Medicana Bursa Hastanesi Göğüs Hastalıkları Uzmanı Dr. Gülay Kaplan, havaların serinlemesiyle birlikte rüzgâr ve nem oranının yükseldiğini, bunun alerjik reaksiyonları tetikler nitelikte olduğunu belirtti. Yaz sonu ve sonbaharda atmosferde yoğun olarak bulunan yabani ot polenlerinin rüzgarla taşınabildiğini söyleyen Kaplan, “Yağış sonrası toprağa düşen polenler kuru yaprakların arasında uzun süre kalabiliyor. Rüzgâr veya yürüyüş esnasında yeniden havaya karışan bu polenler, solunum yoluyla alındığında alerjik şikayetleri artırabiliyor” dedi.
Kaplan, rutubetin yalnızca dış ortamda değil yaşam alanlarında da küf ve akar oluşumuna zemin hazırladığını hatırlatarak, ev, okul ve işyerlerinde görülen bu mikroorganizmaların alerjik rinit ve astımı tetikleyebileceğini ifade etti. Alerjisi olan kişilere dış mekan aktivitelerini sabah ve rüzgarlı saatlerde sınırlandırma, eve dönüşte duş alma, kıyafet değiştirme ve pencereleri kapalı tutma önerisinde bulundu.

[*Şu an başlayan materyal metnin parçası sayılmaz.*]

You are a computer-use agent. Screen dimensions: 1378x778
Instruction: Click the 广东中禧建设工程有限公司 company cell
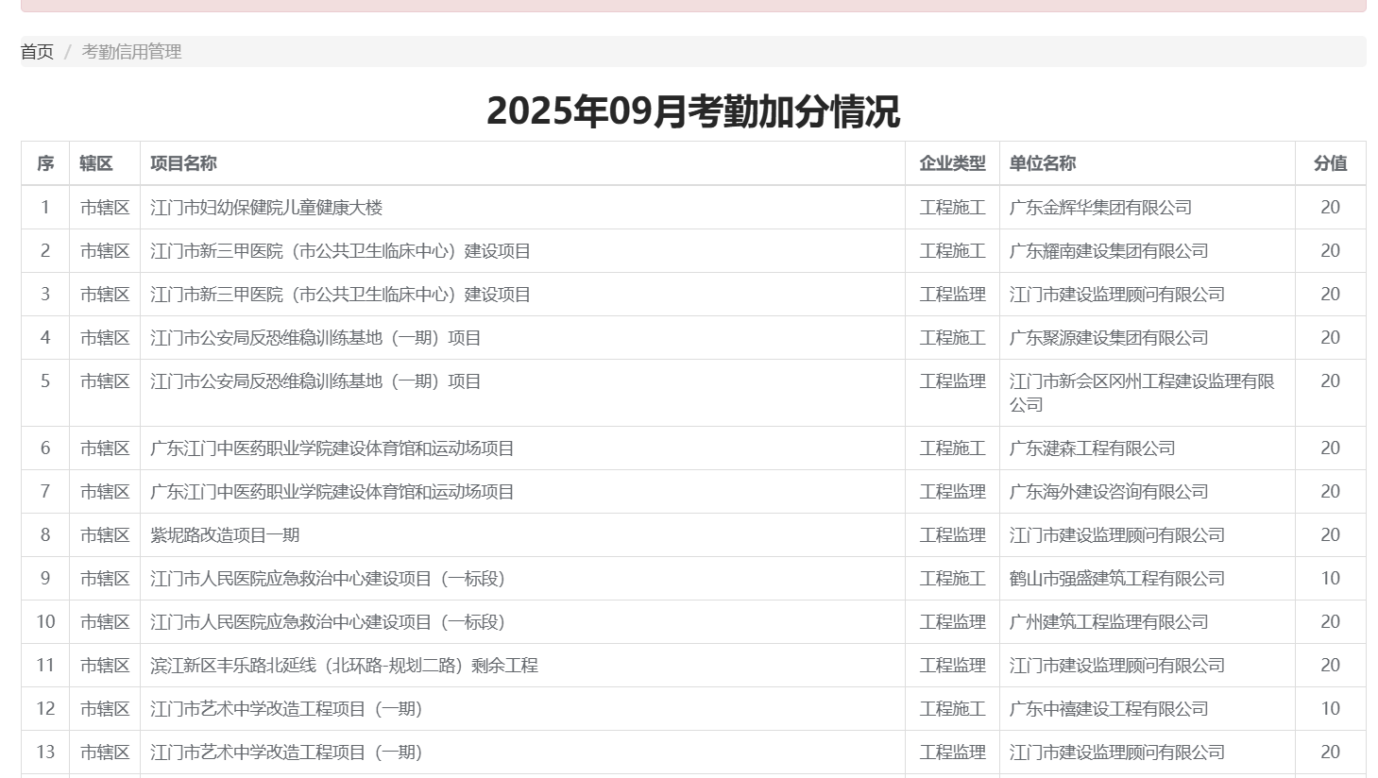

Ayrıca gözlerde kaşınma, kızarma, batma, boğaz tahrişi, ses kısıklığı ve tekrarlayan hapşırıkların mevsimsel alerji belirtisi olabileceğini söyleyen Kaplan, özellikle rutubet kontrolünün ve küf temizliğinin ihmal edilmemesi gerektiğini vurguladı. Havalandırma sistemlerine düzenli bakım yapılmasının önemine dikkat çeken uzman, bu dönemde riskli bölgelerde uzun süre bulunulmaması gerektiğini ifade etti.